From GODWIN TSA, Abuja
A Lagos-based activist and legal practitioner, Mr. Olukoya Ogungbeje has filed a N50 billion suit against President Muhammadu Buhari, the Department of State Services (DSS) and its Director-General, Lawal Daura over alleged violation of the rights of some judges whose houses were raided and arrested between October 8 and 9, 2016.
Other defendants named in the suit are Attorney-General of the Federation and Minister of Justice, Abubakar Malami, Inspector-General of Police, Ibrahim Idris, and the National Judicial Council (NJC). Ogungbeje alleged that the clampdown and arrest, without recourse to the NJC, was unlawful and amounted to humiliating them.
He said the DSS operation violated the rights of judges under sections 33, 34, 35, 36, and 41 of the 1999 Constitution. Among others, he seeks an order awarding N50 billion against the defendants as “general and exemplary damages.”
He also sought to be awarded N2m as the cost of the suit.
He also sought an order compelling the DSS to return to the judges the sums of money recovered from them.
He also sought perpetual injunction restraining the defendants from arresting, inviting, intimidating, or harrassing the judges with respect to the case.
The DSS had, between Friday and Saturday, arrested Justices Sylvester Ngwuta and John Okoro of the Supreme Court; Justice Adeniyi Ademola of the Federal High Court, Abuja, and Justice Muazu Pindiga of the Federal High Court, Gombe Division.
Justice Nnnamdi Dimgba’s residence was also searched but he was not arrested.
Others who were arrested had been placed on suspension by the NJC pending the President Buhari and their various state governors would approve its recommendation for their sacking.
They are a former Chief Judge of Enugu State, Justice I. A. Umezulike, the Presiding Justice of the Court of Appeal, Ilorin Division, Justice Mohammed Tsamiya; and judge of the Kano State High Court, Justice Kabiru Auta.
The DSS said it recovered large sums of money in Nigerian and foreign currencies from three of the judges during the raid on the houses of the seven judicial officers.
All the seven of them had since been released on self recognition by the DSS.
But Ogungbeje’s suit is restricted to five of the arrested judges who are still in active service, namely, Justices Ngwuta, Okoro, Ademola, Pindiga and Dimgba.
The plaintiff contended in his suit that the raid on the residences of the judges and their arrest was unconstitutional.
He maintained that the arrest of the judges did not follow the law.
He stated in a 39-paragraph affidavit which he deposed to in support of the suit, “That the 1st (President Buhari), 2nd (DG of DSS), 3rd (DSS), 4th (AGF), and 5th (Inspector-General of Police) respondents against there is no petition by the affected to the 6th respondent (NJC).

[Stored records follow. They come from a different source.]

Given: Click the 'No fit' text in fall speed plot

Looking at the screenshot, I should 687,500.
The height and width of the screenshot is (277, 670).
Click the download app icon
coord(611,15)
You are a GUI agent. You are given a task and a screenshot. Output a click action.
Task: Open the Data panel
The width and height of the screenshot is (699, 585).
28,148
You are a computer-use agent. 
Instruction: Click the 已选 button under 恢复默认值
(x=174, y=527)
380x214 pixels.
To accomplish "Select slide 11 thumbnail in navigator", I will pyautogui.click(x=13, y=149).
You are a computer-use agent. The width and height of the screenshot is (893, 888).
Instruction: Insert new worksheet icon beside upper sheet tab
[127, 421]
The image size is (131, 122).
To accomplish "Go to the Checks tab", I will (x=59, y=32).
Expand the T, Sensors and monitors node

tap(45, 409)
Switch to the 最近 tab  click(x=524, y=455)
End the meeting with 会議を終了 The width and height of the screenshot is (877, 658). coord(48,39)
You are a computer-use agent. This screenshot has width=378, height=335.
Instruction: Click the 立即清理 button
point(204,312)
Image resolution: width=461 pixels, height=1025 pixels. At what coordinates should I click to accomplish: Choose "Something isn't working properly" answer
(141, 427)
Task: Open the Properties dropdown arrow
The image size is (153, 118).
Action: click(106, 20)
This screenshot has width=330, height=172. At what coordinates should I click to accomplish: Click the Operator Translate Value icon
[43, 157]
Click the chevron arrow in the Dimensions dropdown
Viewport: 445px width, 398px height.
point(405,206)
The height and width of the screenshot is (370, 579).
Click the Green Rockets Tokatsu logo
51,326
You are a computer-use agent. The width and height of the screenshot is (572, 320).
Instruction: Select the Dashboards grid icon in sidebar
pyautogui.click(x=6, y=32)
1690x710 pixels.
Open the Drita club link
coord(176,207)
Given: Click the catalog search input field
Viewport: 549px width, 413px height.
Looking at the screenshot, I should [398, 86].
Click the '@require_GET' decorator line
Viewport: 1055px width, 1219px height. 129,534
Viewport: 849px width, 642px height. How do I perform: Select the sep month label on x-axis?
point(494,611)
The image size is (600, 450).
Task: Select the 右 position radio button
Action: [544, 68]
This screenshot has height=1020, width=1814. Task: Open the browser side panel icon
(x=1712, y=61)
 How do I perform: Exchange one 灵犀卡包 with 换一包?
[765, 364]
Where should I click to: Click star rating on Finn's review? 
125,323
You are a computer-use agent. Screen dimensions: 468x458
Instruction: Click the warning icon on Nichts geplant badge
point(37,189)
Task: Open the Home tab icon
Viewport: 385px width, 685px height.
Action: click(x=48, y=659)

“That the 6th respondent is the only body empowered by the constitution of the Federal Republic of Nigeria to discipline judges and judicial officers in Nigeria.
“That the judiciary is an independent arm of government in Nigeria and separate from the executive and the legislature.
“That this illegal and unconstitutional action by the 1st, 2nd, 3rd, 4th and 5th respondents have been roundly condemned by the Nigerian Bar Association.
“That the 2nd (DG of DSS), 3rd (DSS), and 5th (IGP) respondents carried out their action which brazenly infringed upon the rights of the affected five judges without lawful excuse or recourse to the 6th respondent.
“That the 2nd, 3rd and 4th(AGF) respondents have no right under the law and and Constitution of the Federal Republic of Nigeria to discipline, infringe upon the rights of the affected judges.
“That due process of law has not been followed in the arrest, humiliation harassment and detention of the affected Judges by the armed agents and officers of the 2nd, 3rd, 4th and 5th respondents
“That the affected judges have not committed any crime or wrong known to law to warrant their arrest, harassment, humiliation and detention, the forceful invasion and sieging of their residential houses and the forceful seizure and confiscation of their monies and properties without any court order.
“That due process of law were not followed and carried out by the 2nd, 3rd and 5th respondents before the arrest, humiliation, harassment, embarrassment, hounding, detention and forceful, seizure and confiscation of their monies.
“That the officials and agents of the 2nd, 3rd and 5th respondents have threatened and vowed to continue to use to use unconstitutional means to arrest, humiliate, harass, pillory, hound, intimidate, and detain Hon. Judges and judicial officers of superior courts in Nigeria without recourse to the 6th respondent as the constitutionally recognised body to discipline erring judges.”